The “mysterious astronomical events” are actually un-mysterious lunar eclipses, during which the moon in certain parts of the world (although not apparently in Israel) will appear to have a red or orange hue. Hagee and Blitz want us to believe that this is what the Israelite prophet Joel was referring to in an eschatological passage concerning the “Day of Yahweh” (start of chapter 3 according to Hebrew chapter divisions; end of chapter 2 according to Greek):

And afterward, I will pour out my Spirit on all people. Your sons and daughters will prophesy, your old men will dream dreams, your young men will see visions. Even on my servants, both men and women, I will pour out my Spirit in those days. I will show wonders in the heavens and on the earth, blood and fire and billows of smoke.  The sun will be turned to darkness and the moon to blood before the coming of the great and dreadful day of the Lord.  And everyone who calls on the name of the Lord will be saved; for on Mount Zion and in Jerusalem there will be deliverance, as the Lord has said, even among the survivors whom the Lord calls.

The passage is quoted by Peter in the Book of Acts as an explanation for the events of Pentecost. It’s very clear from the meaning that the moon turning to blood is supposed to be a dramatic supernatural disturbance rather than a regular astronomical phenomenon, and there’s no indication that four in row corresponding with Jewish festivals thousands of years in the future are of any significance whatsoever. However, Blitz and Hagee are impressed by the fact that the three occasions on which lunar eclipses have occurred on the first day of Passover in the past 500 yeards have come in years of special significance for Jewish history: 1492 (when Jews were expelled from Spain); 1948 (the foundation of Israel); and 1967 (Six-Day War).

Looking forward, Blitz notes:

When checking the schedule for eclipses, Biltz found two – one on Passover the next on the high holy day of Rosh Hashanah, the first day of the seventh Hebrew month. Two more take place in 2015, also on biblical “feast” days.

I discussed Blitz’s theory – and his claim that this is not “date setting” because the Feast of Trumpets is based on “sighting” the new moon rather than predicting the exact moment – here.

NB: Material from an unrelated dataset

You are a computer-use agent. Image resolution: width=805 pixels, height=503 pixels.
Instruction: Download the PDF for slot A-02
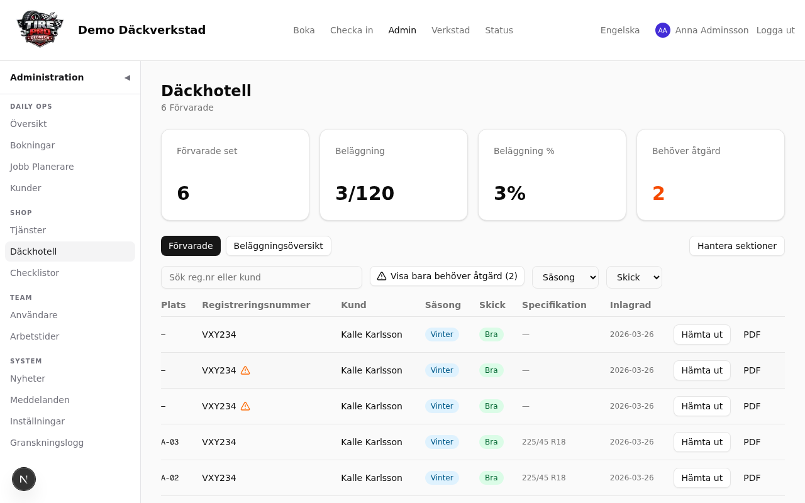click(x=752, y=478)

What’s amusing in all this is the shameless way that John Hagee – who claims to be a “prophecy expert” – has jumped on Blitz’s bandwagon. Why didn’t Hagee realise the the significance of the “blood moons” himself in any of his previous “end times” potboilers if he  has such insight into the meaning of the Bible?

Hagee’s book is published by Worthy Publishing, which was founded by former Thomas Nelson head Byron Williamson in 2010; plans to publish it were announced back in April:

“Worthy is honored to publish Pastor Hagee’s remarkable new book, which will speak to an upcoming astronomical phenomenon already predicted by NASA and astronomers worldwide,” said Byron Williamson, president of Worthy Publishing. “Pastor Hagee’s widely viewed weekly television program reaches 99 million homes and his message touches more than a million followers via email, Facebook and Twitter.”

For some reason, the book – which is just the latest addition to a massive heap of “End Times” paperbacks – is described by Worthy as “unprecedented”.